Thursday, April 07, 2011
US NEWS_Former U.S. congressman visits Libya to urge Gadhafi to leave
photo: photo: USAF / Staff Sgt. Nadine Y. Barclay
Former U.S. congressman visits Libya to urge Gadhafi to leave
By Hadeel Al-Shalchi
The Associated Press Posted: 04/07/2011 01:00:00 AM MDT
Updated: 04/07/2011 01:57:15 AM MDT
Pennsylvania Republican Curt Weldon, shown in 2006, has visited Libya twice before. He says he told the White House about his current visit. (Matt Rourke, The Associated Press )
TRIPOLI, Libya — A former U.S. congressman invited by Moammar Gadhafi arrived Wednesday on a self-described private mission to urge the Libyan leader to step down as rebels and pro-government forces waged near-stalemate battles.
Curt Weldon, a Pennsylvania Republican who has visited Libya twice before, said he was leading a private delegation and had informed the White House and members of Congress about his trip. He was in Libya's capital as a White House envoy, Chris Stevens, was meeting rebels in their de facto capital, Benghazi, to gauge their intentions and capabilities.
Gadhafi has been widely excluded from international efforts to broker a peace plan, with rebels insisting that his four-decade rule must end. Weldon would be one of the few high-profile Westerners to meet with Gadhafi since the rebellion began in February.

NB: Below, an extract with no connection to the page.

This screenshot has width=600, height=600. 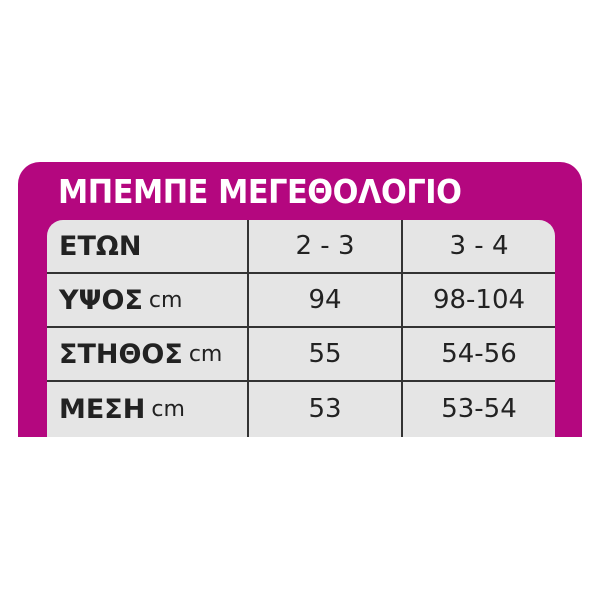 I want to click on table-cell: 94, so click(x=325, y=300).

Weldon, who served two decades in Congress before losing in 2006, was part of a bipartisan delegation that visited Libya in 2004 after Gadhafi agreed to abandon his nuclear program. Weldon also visited last year to study U.S. business opportunities.
"There is no question that America should play a critical role in helping the Libyans build a new government," Weldon wrote in an editorial published Tuesday in The New York Times. "Sadly, in the years since my first trip, Washington has squandered many opportunities to achieve that goal without bloodshed."
Gadhafi appealed directly Wednesday to President Barack Obama to end what Gadhafi called "an unjust war."
"You are a man who has enough courage to annul a wrong and mistaken action," Gadhafi wrote in a rambling, three-page letter to Obama obtained by The Associated Press on Wednesday. "I am sure that you are able to shoulder the responsibility for that."
The White House confirmed the letter, but top officials shrugged it off.
"I don't think there is any mystery about what is expected from Mr. Gadhafi at this time," Secretary of State Hillary Rodham Clinton said, repeating U.S. and NATO demands that Gadhafi's forces pull back and cease attacks. She also renewed a demand that Gadhafi step down from power and leave the country.
Libyan rebels, aided by U.N.-authorized airstrikes intended to protect civilians from Gadhafi's forces, have maintained control of much of the eastern half of Libya since early in the uprising, while Gadhafi has clung to much of the west. Gadhafi has been putting out feelers for a cease-fire, but he refuses to step down.
Neither government forces nor the rebels have made any serious gains in recent days, and the conflict has shifted to smaller objectives on both sides, such as control of the key oil port of Brega.
Rebels have complained that NATO airstrikes come too slowly to seriously disrupt the pro-Gadhafi troops. But the French foreign minister, Alain Juppe, said the missions are becoming more complicated as Gadhafi's forces position themselves in heavily populated civilian areas.
Bloomberg News reported Wednesday that the U.S. and Italy are each considering arming Libyan opposition forces to speed the ouster of Gadhafi, according to an official involved in closed-door talks between Clinton and Italian Foreign Minister Franco Frattini in Washington.
Frattini told Clinton that the African Union, whose commission chairman, Jean Ping, met with Frattini in Rome on Tuesday, has promised to send a delegation to Tripoli in the coming days to try to persuade Gadhafi to leave the country, according to the official, who was not authorized to discuss the private discussions at the State Department.